Rockefeller bill calls for nationwide adoption of open source EHRs

WASHINGTON—Sen. John D. Rockefeller IV (D-W.Va.) has introduced legislation aimed at facilitating nationwide adoption of electronic health records, particularly among small, rural providers.

The Health Information Technology Public Utility Act of 2009 builds upon the successful use of "open source" electronic health records by the Department of Veterans Affairs as well as the "open source exchange model," which was recently expanded among federal agencies through the Nationwide Health Information Network-Connect initiative, Rockefeller said.

"We need advancements in health information technology across the board to improve the quality of care Americans receive," said Rockefeller, chairman of the Senate Finance Subcommittee on Health Care, in a statement.  "To make this happen, we need universal access to affordable and interoperable health information technology - from small, rural health clinics to large, urban hospitals."

"We commend Senator Rockefeller for his leadership and the creation of this historic legislation," said Michael J. Doyle, president and CEO of Medsphere, a company that sells [Ed.

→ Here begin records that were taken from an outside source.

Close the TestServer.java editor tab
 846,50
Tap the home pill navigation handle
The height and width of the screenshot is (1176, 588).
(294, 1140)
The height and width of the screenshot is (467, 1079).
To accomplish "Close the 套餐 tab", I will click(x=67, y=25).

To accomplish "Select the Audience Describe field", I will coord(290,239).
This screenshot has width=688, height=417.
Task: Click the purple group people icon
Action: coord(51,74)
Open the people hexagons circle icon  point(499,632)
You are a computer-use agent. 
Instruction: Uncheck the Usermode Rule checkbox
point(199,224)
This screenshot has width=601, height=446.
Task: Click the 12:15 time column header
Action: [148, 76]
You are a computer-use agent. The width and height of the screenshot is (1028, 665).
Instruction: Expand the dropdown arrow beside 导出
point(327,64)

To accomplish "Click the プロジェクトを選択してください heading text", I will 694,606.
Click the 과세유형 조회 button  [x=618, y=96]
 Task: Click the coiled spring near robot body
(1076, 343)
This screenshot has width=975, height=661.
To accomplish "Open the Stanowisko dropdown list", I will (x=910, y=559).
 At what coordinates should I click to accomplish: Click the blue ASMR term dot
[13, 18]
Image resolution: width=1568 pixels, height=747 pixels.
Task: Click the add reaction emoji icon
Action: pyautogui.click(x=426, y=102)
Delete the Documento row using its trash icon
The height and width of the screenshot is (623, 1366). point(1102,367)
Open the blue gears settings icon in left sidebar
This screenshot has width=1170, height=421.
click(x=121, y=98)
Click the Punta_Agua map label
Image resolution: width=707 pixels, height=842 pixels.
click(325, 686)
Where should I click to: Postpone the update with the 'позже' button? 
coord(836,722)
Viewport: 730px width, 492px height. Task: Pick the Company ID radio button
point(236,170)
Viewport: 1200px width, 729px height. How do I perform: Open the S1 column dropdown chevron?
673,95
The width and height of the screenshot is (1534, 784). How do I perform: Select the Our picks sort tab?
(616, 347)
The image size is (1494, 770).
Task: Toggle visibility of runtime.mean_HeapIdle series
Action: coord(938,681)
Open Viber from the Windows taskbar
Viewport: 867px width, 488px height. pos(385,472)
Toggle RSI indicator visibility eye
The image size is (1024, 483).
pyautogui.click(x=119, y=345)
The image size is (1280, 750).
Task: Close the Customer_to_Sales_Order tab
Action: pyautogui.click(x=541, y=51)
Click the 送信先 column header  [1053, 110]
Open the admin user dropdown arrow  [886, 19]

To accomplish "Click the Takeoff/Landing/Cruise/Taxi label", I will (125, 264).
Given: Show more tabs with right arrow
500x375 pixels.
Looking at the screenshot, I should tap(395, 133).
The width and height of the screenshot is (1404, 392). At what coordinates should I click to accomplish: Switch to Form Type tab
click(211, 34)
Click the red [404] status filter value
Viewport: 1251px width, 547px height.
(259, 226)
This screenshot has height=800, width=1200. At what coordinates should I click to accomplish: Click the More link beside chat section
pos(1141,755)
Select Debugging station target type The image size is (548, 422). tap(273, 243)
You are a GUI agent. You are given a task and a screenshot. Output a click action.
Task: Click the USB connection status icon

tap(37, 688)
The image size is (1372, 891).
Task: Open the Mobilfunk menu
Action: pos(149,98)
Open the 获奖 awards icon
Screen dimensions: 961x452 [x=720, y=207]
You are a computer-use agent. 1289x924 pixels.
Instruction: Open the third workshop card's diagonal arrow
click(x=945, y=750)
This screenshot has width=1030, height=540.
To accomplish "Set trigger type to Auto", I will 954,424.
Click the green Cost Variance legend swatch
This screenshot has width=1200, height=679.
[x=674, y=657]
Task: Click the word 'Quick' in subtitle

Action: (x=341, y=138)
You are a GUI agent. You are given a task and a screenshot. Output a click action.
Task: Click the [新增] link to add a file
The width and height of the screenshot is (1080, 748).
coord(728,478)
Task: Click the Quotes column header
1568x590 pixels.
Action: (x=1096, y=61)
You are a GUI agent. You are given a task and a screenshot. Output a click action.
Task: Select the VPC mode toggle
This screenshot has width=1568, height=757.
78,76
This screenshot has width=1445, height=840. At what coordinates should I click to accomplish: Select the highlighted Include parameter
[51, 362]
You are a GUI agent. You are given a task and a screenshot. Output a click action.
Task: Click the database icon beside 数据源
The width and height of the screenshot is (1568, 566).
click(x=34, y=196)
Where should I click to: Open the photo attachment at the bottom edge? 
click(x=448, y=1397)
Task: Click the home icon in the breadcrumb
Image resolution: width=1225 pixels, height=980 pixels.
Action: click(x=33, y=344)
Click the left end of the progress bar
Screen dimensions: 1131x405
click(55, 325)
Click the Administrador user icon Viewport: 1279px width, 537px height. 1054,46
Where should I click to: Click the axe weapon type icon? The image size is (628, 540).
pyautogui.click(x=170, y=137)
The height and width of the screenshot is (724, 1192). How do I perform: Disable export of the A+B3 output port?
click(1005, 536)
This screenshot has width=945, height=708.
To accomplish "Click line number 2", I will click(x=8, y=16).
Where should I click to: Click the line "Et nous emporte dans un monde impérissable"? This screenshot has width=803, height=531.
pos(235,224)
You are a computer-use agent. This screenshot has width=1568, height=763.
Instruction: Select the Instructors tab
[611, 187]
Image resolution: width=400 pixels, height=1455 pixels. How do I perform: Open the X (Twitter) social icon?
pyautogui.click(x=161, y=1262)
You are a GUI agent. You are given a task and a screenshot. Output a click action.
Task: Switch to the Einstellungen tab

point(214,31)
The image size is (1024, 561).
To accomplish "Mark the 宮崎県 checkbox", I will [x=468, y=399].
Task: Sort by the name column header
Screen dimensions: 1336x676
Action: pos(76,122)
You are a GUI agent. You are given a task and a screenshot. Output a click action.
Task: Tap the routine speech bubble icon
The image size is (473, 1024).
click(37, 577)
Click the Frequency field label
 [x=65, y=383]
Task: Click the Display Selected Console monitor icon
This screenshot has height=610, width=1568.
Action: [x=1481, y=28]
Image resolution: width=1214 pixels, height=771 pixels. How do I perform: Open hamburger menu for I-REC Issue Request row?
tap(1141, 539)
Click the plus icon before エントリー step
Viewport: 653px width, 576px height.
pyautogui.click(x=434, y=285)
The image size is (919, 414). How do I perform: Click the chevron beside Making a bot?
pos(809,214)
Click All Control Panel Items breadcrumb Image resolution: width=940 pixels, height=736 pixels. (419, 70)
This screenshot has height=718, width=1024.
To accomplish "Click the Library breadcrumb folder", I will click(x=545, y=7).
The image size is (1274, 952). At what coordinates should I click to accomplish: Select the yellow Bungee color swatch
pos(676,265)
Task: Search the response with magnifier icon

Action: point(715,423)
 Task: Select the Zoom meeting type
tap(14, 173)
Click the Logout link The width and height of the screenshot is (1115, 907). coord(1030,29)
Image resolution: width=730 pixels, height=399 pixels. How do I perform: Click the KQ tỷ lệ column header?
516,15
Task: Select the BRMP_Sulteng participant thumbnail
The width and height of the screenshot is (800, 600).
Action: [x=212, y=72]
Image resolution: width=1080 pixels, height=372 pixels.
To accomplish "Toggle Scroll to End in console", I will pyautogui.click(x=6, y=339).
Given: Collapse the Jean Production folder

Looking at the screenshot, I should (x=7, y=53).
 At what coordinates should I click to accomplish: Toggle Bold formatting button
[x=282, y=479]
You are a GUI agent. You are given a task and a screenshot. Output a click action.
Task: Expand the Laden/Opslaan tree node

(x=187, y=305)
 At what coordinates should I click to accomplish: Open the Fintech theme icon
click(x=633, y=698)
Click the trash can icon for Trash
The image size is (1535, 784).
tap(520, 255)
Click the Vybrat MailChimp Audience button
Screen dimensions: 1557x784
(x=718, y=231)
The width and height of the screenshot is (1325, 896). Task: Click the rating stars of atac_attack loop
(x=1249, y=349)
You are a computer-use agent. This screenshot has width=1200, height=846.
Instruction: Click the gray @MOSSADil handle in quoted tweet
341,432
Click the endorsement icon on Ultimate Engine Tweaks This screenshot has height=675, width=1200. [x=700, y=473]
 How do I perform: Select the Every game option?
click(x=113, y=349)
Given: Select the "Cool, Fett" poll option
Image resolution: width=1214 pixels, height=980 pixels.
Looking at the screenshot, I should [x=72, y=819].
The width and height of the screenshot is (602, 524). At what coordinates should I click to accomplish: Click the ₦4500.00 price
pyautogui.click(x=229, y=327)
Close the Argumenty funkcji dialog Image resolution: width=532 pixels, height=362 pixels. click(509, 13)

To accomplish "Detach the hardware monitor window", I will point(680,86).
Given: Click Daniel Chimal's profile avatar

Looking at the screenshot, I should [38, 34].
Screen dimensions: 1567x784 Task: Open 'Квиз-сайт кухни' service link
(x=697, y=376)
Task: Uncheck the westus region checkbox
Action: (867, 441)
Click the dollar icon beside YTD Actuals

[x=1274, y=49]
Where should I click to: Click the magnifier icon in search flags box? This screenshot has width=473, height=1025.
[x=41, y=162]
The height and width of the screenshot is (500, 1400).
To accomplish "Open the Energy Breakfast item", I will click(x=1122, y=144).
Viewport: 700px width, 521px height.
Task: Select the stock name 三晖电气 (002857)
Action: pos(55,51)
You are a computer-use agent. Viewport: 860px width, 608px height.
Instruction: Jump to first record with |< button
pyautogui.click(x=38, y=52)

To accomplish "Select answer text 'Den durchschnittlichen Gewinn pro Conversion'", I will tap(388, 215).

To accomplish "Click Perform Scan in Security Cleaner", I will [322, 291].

Note: support and services for] commercially supported open-source software based on the U.S. Department of Veterans Affairs' VistA EHR.

"With the proven success of open source technology used in the Department of Veteran Affairs and at independent hospitals across the country, the time is right for best practice standards to be shared rather than recreated at each hospital in America," Doyle said.

"Open source software is a cost-effective, proven way to advance health information technology—particularly among small, rural providers," Rockefeller said. "This legislation does not replace commercial software; instead, it complements the private industry in this field—by making health information technology a realistic option for all providers."

The bill proposes to:

  • Create a federal Public Utility Board within the Office of the National Coordinator for Health IT to direct and oversee formation of this HIT Public Utility Model, its implementation and its ongoing operation.
  • Implement and administer a 21st Century Health IT Grant program for safety-net providers to cover the full cost of open source software implementation and maintenance for up to five years, with the possibility of renewal for up to five years if required benchmarks are met.
  • Facilitate ongoing communication with open source user groups to incorporate improvements and innovations into core programs.
  • Ensure interoperability between the programs, including innovations, and develop mechanisms to integrate open source software with Medicaid and CHIP billing.
  • Create a child-specific Electronic Health Record to be used in Medicaid, CHIP and other federal children's health programs.
  • Develop and integrate quality and performance measurement into open source software modules.